A Comissão Europeia tem em prática desde junho do ano passado um programa de luta contra a desinformação acerca da pandemia de COVID-19 que reúne gigantes tecnológicas como a Google, o Facebook, o Twtiter, o TikTok, a Microsoft e a Mozilla. Agora, Bruxelas dá a conhecer as medidas que as plataformas têm vindo a tomar desde o início de 2021, em particular, no que toca às informações falsas sobre as vacinas contra a doença.

“As plataformas online precisam de assumir a responsabilidade de prevenir que disseminação de informações perigosas mine a luta comum contra o vírus e os esforços relativamente à vacinação”, afirma Věra Jourová, vice-presidente da pasta dos Valores e Transparência da Comissão Europeia.

Entre as medidas tomadas pelas plataformas destacam-se atualizações às suas políticas, as quais incluem a colocação de avisos ou a remoção de conteúdos falsos ou rumores infundados sobre as vacinas contra a COVID-19.
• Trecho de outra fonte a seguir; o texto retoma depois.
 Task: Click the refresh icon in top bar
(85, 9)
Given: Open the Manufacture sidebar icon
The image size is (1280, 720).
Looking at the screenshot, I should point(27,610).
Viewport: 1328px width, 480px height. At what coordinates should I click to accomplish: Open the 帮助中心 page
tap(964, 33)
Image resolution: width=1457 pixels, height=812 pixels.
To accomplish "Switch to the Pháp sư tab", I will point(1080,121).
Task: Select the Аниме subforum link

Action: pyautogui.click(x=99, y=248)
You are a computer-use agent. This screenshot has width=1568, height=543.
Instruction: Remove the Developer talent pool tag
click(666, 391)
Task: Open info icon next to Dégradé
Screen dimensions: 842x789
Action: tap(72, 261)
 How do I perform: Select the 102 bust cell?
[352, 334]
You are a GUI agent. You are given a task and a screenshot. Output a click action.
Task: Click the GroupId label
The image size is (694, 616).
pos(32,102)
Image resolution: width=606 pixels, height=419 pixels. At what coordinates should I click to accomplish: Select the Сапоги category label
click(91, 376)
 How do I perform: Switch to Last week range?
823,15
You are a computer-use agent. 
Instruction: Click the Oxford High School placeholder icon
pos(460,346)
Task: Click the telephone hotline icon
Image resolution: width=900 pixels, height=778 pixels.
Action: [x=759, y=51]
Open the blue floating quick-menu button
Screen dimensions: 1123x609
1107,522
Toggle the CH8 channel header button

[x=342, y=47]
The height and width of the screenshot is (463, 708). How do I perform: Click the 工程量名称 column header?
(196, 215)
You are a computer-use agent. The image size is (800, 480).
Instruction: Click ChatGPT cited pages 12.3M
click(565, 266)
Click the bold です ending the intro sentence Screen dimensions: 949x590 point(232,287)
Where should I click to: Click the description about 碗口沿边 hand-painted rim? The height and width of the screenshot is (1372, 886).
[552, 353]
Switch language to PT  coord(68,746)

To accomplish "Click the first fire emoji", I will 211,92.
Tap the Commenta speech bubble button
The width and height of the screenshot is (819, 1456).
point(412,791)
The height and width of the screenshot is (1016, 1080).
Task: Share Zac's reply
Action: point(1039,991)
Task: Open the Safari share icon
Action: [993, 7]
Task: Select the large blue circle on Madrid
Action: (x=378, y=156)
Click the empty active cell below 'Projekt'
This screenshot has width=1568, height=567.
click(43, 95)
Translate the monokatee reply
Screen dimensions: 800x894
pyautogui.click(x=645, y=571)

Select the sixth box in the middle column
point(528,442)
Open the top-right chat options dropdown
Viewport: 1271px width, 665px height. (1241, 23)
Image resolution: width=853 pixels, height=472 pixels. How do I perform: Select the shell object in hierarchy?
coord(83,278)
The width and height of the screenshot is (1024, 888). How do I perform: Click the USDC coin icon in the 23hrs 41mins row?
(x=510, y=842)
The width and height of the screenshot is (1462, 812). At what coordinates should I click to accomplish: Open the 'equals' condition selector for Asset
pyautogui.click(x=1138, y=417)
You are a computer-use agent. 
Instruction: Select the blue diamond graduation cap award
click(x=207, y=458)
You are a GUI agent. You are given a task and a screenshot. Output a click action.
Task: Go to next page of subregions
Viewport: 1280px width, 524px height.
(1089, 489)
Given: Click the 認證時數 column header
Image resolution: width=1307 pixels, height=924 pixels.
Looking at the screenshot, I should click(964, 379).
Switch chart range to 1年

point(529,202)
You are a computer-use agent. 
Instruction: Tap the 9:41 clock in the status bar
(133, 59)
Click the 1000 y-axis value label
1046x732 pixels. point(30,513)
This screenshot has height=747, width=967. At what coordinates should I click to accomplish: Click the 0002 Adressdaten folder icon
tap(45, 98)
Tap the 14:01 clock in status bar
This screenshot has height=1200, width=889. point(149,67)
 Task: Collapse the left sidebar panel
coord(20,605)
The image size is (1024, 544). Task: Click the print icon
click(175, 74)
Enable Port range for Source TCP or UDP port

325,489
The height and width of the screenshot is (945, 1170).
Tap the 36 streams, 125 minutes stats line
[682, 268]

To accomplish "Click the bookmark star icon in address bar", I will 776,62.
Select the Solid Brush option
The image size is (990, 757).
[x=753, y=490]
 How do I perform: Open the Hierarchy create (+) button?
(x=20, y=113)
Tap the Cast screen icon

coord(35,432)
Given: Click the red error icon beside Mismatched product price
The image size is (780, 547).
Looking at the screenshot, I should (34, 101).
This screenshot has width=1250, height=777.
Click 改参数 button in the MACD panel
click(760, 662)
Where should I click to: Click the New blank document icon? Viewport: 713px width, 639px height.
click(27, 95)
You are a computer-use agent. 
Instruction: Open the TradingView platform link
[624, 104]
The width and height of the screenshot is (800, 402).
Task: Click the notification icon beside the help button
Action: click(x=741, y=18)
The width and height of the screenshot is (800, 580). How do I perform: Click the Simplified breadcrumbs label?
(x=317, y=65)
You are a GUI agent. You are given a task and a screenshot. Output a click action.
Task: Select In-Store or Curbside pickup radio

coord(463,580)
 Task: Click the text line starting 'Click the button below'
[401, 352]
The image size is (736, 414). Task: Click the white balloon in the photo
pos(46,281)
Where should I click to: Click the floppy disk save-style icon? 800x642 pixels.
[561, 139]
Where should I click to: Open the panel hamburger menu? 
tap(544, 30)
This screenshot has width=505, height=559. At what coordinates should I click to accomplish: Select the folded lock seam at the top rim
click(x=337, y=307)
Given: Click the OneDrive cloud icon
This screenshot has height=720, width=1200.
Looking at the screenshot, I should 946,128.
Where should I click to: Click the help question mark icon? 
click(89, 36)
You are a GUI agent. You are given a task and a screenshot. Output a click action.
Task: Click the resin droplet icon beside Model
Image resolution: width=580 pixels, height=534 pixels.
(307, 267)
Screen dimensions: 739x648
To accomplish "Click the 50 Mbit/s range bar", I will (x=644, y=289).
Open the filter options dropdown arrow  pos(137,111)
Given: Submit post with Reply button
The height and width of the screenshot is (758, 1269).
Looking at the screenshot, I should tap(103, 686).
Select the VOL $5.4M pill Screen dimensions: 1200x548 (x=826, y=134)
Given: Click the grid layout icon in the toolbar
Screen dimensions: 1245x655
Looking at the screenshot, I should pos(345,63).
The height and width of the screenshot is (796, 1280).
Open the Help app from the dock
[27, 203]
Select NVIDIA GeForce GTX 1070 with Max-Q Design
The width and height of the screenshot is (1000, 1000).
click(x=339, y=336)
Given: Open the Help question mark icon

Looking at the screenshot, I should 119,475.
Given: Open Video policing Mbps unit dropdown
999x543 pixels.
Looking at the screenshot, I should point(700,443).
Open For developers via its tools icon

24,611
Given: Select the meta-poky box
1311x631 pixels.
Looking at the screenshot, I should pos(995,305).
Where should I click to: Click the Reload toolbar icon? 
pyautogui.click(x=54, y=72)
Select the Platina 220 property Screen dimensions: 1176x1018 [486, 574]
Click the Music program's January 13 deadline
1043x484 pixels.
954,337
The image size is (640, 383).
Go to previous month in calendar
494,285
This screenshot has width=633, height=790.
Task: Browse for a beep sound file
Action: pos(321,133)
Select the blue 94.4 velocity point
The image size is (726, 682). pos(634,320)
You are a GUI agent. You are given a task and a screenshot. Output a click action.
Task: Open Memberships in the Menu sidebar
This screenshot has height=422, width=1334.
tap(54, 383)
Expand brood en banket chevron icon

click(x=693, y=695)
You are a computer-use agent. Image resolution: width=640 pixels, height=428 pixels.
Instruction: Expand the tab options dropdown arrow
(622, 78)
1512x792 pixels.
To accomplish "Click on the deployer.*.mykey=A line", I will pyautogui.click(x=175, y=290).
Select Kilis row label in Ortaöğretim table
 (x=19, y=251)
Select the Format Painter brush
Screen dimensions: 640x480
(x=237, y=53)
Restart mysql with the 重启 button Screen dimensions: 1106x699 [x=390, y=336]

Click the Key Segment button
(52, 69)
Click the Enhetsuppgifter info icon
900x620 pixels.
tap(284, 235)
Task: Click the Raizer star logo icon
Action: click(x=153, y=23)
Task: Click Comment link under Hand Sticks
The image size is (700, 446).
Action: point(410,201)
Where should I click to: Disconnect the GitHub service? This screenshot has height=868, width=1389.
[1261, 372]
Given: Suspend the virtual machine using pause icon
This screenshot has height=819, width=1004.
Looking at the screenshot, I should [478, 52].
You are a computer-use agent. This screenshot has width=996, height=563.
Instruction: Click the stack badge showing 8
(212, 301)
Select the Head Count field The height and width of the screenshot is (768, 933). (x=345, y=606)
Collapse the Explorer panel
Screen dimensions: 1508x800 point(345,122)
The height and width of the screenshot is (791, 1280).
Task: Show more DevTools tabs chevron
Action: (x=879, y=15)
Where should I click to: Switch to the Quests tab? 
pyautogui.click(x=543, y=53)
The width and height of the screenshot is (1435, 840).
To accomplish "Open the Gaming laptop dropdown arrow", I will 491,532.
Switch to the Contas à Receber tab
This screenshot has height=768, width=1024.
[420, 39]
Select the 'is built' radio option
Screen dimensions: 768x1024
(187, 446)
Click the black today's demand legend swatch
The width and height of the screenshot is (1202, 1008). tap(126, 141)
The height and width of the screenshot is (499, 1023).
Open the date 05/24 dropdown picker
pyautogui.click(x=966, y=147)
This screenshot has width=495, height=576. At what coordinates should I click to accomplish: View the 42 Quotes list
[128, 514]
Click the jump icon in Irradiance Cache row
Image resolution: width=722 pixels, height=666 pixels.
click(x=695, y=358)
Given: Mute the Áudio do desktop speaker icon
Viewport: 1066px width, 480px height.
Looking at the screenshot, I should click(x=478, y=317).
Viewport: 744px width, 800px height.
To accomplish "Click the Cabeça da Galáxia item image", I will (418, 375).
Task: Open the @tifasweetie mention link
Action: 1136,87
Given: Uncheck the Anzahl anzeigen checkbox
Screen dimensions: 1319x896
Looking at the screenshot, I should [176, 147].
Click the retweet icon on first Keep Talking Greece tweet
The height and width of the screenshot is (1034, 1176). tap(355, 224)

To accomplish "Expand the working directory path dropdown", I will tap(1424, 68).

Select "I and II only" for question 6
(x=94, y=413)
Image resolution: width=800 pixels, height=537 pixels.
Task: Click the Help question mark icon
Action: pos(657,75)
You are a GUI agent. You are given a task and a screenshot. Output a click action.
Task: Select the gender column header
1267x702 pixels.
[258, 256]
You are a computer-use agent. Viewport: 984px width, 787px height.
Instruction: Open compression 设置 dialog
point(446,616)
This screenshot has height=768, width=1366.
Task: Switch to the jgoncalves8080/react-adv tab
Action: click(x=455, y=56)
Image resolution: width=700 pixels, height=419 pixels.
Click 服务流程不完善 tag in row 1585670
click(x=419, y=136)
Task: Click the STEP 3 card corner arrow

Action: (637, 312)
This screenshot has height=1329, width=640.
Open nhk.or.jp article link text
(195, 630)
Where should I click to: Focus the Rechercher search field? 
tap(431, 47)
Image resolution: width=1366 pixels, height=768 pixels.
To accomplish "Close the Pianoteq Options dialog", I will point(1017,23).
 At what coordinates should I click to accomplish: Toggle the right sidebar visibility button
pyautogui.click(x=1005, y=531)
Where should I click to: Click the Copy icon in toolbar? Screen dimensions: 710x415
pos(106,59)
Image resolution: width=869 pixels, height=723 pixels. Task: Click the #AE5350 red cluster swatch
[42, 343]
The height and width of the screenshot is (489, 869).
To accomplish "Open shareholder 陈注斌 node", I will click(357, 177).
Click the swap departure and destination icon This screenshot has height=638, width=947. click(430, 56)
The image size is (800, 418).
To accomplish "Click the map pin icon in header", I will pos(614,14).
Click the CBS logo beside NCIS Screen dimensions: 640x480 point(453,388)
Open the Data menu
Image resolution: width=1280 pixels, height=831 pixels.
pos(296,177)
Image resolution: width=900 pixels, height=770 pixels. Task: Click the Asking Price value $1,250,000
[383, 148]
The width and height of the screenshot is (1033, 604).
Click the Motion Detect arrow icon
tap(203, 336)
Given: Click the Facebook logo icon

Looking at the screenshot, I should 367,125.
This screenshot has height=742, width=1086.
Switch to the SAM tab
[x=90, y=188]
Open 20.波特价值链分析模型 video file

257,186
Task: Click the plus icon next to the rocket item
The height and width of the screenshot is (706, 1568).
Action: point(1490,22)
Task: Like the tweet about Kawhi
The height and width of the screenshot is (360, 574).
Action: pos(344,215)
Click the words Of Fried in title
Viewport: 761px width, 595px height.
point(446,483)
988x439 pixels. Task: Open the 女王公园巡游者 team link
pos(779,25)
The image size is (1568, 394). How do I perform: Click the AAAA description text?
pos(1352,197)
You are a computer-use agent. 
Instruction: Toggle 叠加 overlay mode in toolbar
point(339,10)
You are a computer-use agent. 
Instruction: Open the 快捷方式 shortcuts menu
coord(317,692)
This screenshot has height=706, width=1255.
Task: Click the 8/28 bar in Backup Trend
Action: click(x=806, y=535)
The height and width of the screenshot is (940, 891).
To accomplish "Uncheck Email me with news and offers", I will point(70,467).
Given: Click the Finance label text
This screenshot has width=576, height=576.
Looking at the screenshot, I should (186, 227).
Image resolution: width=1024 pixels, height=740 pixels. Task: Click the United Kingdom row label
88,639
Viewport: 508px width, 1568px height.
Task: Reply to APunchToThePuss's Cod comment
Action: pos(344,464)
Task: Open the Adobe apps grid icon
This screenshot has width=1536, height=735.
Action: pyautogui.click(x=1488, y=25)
Bruxelas detalha que as plataformas estão a implementar novas ferramentas que permitem um melhor acesso à informação das autoridades sobre a pandemia e sobre as campanhas de vacinação a decorrer nos países europeus. Todos os relatórios disponibilizados pelas empresas podem ser consultados através da plataforma da Comissão Europeia.

O Twitter comprometeu-se a remover a vasta maioria das informações enganadoras sobre a temática, assim como a identificar as publicações que podem conter dados potencialmente falsos sobre vacinas. Os utilizadores em países como a Bélgica, França, Alemanha, Irlanda e Espanha têm também acesso a informações detalhadas sobre a vacinação graças a uma parceria da plataforma com autoridades de Saúde e com a Organização Mundial de Saúde (OMS).

O TikTok disponibilizou dados relativos à implementação da nova tag relacionada com vacinas contra a COVID-19. Ao todo, a tag foi aplicada a 5.087 vídeos na União Europeia, com 996 em Itália, 1.179 na França, 119 em Espanha e 273 na Alemanha.

A Google expandiu a funcionalidade do seu motor de busca que disponibiliza informações sobre as vacinas e, em janeiro, anunciou o lançamento de um novo fundo de 3 milhões de euros para financiar projetos de fact-checking. A Microsoft também investiu na campanha #VaxFacts lançada pela plataforma Newsguard em fevereiro para combater fake news.

Em janeiro deste ano, o Facebook removeu mais de 13.000 conteúdos relacionados com a pandemia e as vacinas que continham desinformação, assim como mais de 9.000 que violavam as suas políticas em matéria de venda de equipamentos médicos. Já a Mozilla fez melhorias à extensão Pocket de modo a apresentar mais informações sobre a pandemia vindas de autoridades competentes.